Satria belum kenyang, tetapi roti sobek yang dibawakan Rain sengaja tidak dihabiskan dan diikat. Hanya dimakan dua sisir, sisanya untuk sarapan anak itu.

Ia bangkit dari lantai dan berjalan ke luar dari kamar yang cuma dihalangi oleh gorden tipis. Sementara kamar Rainey, meskipun cuma berbahan kayu triplek, tetap disediakan pintu agar anaknya ada privasi.

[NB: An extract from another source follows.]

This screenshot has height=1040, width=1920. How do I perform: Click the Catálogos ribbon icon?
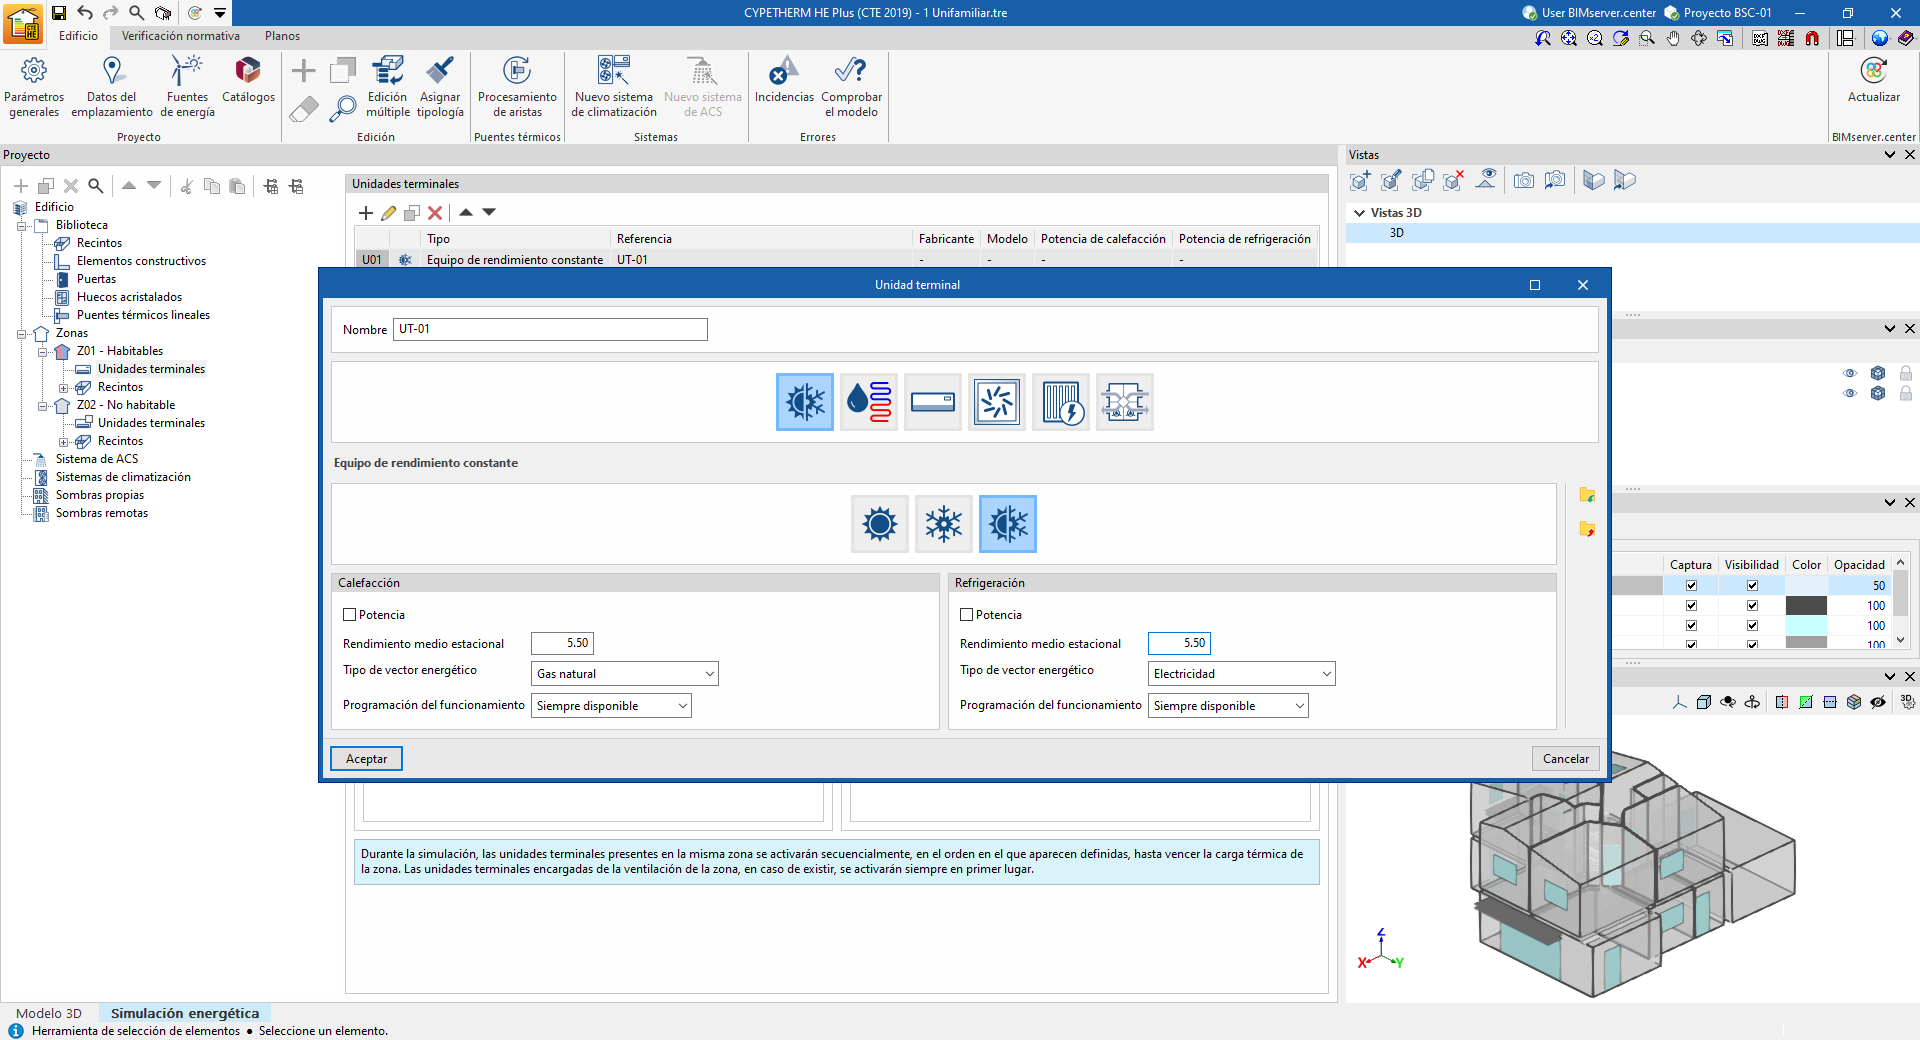click(248, 72)
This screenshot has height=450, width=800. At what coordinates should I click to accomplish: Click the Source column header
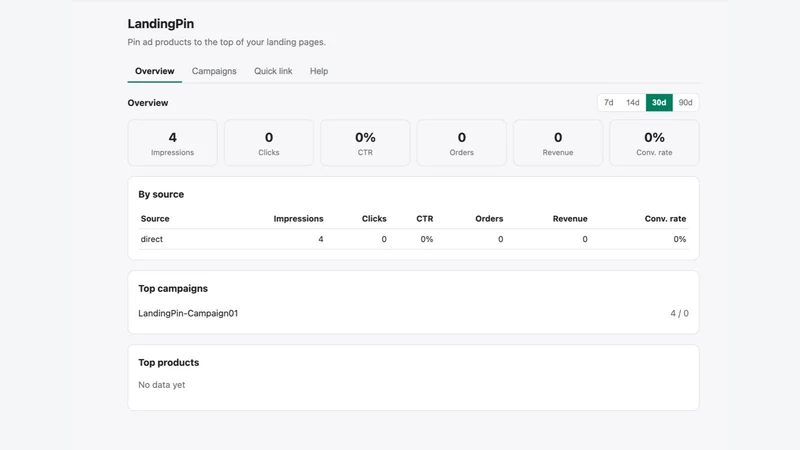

"Rain, lu masih molor jam segini?" Satria mengedarkan pandangan ke seisi kontrakan sempit itu, mengecek jam dinding sudah menunjukkan pukul 8. "Tumben amat lu belum bangun jam segini? Anak cewek, males amat. Beberes lah, jangan betingkah!"

Satria berjalan menuju pintu depan agar ada sedikit hawa dan membuka gorden supaya cahaya Matahari bisa menembus ke dalam ruangan yang pengap ini.

Tidak ada tanda-tanda Rainey akan keluar dari kamar, Satria mengetuk pintunya dua kali. "Gua masuk!" Ia mendorong pintu, menemukan Rainey yang masih tergelung sepenuhnya oleh selimut dari bawah sampai atas. "Heh, bangun lu. Udah jam berapa ini? Enak amat jam segini masih molor!"

Rainey tetap tidak menyahuti cicitan Satria, semakin membenamkan kepala pada bantal.

"Lu kenapa? Mending masak apa kek buat sarapan. Gue laper."

"Gue udah beliin roti sama susu. Ganjel itu dulu." Gumam Rainey pelan, belum bergerak. "Mending keluar, jangan ganggu gue. Gue butuh istirahat lebih!"

Satria yang semula cuma bersandar di pintu, mengerutkan kening heran sambil mendekati ranjang. Tidak biasanya anak itu masih bergulat di dalam selimut pukul segini.

"Lu kenapa? Sakit?" sambil menepuk punggungnya. "Coba buka itu selimut, gue mau lihat muka lo."

"Gue nggak kenapa-napa. Sana keluar, berisik!"

"Lu abis digebukin warga semalem? Lu ketahuan?!" Satria coba menarik selimut Rainey untuk melihat kondisinya. "Mana coba gue cek?! Mana tahu gue bisa obati."

Dengan jengkel, Rainey menarik selimut itu kembali dan mendesis geram. "Gue nggak kenapa-napa. Udah sana lo keluar, tolong biarin gue tidur lebih lama hari ini. Gue capek banget!"